Cursor sessionId can be cleared from session metadata on crash-archive, blocking future resume even when chat data is on disk

## Summary

When a Cursor session ends (any reason — `archiveReason` set to `"User terminated"`, `"Session crashed"`, `"Local launch failed: …"`, etc.), the hub's `sessions.metadata` row is rewritten by the runner's archive transition. If the CLI's local cached `metadata` is stale or `null` at that moment, the rewrite ships a sparse blob and `cursorSessionId` (plus other flavor resume tokens — `cursorSessionProtocol`, `codexSessionId`, `claudeSessionId`, `geminiSessionId`, `opencodeSessionId`, `kimiSessionId`) gets cleared from the row. The transcript and on-disk Cursor chat data remain intact, but the hub no longer has a resume token to hand a re-spawned `cursor-agent`, so subsequent `POST /api/sessions/:id/resume` calls fail with `resume_unavailable` (or worse, ACP `session/load` rejects the legacy UUID and the launcher exits).
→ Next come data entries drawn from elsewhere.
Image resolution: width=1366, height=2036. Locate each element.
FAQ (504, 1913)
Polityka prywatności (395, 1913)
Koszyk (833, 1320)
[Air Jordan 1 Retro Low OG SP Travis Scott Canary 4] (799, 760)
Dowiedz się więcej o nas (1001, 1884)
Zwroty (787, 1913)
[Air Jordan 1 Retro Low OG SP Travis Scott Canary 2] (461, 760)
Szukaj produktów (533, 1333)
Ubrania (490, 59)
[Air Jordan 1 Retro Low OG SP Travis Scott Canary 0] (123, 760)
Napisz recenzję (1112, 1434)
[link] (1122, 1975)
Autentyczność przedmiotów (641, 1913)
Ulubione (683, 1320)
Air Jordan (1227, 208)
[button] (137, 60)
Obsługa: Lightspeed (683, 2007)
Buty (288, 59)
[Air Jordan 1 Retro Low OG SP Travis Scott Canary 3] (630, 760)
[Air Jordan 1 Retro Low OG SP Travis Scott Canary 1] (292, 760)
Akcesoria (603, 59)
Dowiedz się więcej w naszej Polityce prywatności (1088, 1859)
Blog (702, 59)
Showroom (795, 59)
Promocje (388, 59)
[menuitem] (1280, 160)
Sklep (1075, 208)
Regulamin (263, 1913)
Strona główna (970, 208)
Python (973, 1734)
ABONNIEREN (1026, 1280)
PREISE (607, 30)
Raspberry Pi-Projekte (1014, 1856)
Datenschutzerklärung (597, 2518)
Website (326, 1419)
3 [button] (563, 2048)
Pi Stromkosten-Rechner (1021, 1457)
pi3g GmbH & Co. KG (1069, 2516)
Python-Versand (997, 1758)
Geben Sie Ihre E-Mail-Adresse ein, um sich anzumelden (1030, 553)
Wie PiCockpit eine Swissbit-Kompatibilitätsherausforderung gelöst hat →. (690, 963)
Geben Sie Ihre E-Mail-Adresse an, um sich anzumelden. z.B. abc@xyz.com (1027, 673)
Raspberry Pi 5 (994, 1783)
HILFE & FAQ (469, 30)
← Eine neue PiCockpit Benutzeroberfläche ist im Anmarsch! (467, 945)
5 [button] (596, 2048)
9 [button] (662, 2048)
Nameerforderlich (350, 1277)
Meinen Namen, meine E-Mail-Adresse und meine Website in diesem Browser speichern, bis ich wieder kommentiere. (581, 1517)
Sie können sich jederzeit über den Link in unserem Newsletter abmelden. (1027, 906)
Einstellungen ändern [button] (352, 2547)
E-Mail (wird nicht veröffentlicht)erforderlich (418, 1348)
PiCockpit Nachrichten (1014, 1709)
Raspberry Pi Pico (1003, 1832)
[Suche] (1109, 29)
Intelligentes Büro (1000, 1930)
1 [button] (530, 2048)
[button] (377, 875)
This is the systemic cause of the "session crashed → cannot resume even though chat is on disk" failure mode. Recovery today requires direct sqlite surgery on `sessions.metadata` to restore `cursorSessionId`/`cursorSessionProtocol` before resume succeeds.

## Repro

1. Start any flavored session (e.g. `hapi cursor`) — wait for `cursor-agent` to report its session UUID via `onSessionFoundWithProtocol(...)` so `metadata.cursorSessionId` is populated. Confirm with `sqlite3 ~/.hapi/hapi.db "SELECT json_extract(metadata,'$.cursorSessionId') FROM sessions WHERE id='…'"`.
2. End the session via any path that reaches `runnerLifecycle.archiveAndClose` (terminate, crash, local-launch failure, handoff). The archive write spreads the CLI's locally-cached `Metadata` and overrides `lifecycleState`/`archivedBy`/`archiveReason`.
3. Re-query `sessions.metadata`. In a non-trivial fraction of cases on long-running installs, `cursorSessionId` is gone.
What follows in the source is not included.